# TASK TO COMPLETE
From the line that includes "Click the Top Sellers chart icon" down to the final line of the data below, copy every line exactly and leave the rest out.

Pixel coordinate grounding data:
=== Begin Enclosure ===

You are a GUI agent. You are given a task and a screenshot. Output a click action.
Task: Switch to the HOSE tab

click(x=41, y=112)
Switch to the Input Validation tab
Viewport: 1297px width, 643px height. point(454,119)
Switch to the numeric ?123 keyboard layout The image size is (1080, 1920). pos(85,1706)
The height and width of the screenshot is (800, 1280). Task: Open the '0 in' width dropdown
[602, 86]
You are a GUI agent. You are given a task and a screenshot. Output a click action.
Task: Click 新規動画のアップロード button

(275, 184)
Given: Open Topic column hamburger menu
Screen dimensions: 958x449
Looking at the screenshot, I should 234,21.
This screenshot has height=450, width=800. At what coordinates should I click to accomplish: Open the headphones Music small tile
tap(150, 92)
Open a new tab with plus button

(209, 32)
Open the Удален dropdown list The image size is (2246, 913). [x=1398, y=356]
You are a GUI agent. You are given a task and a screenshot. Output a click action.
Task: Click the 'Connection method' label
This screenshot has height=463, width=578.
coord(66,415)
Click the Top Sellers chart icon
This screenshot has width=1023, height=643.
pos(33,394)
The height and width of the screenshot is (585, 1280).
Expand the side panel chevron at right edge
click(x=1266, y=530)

=== End Enclosure ===

# EXERCISE OUTPUT
Click the Top Sellers chart icon
This screenshot has width=1023, height=643.
pos(33,394)
The height and width of the screenshot is (585, 1280).
Expand the side panel chevron at right edge
click(x=1266, y=530)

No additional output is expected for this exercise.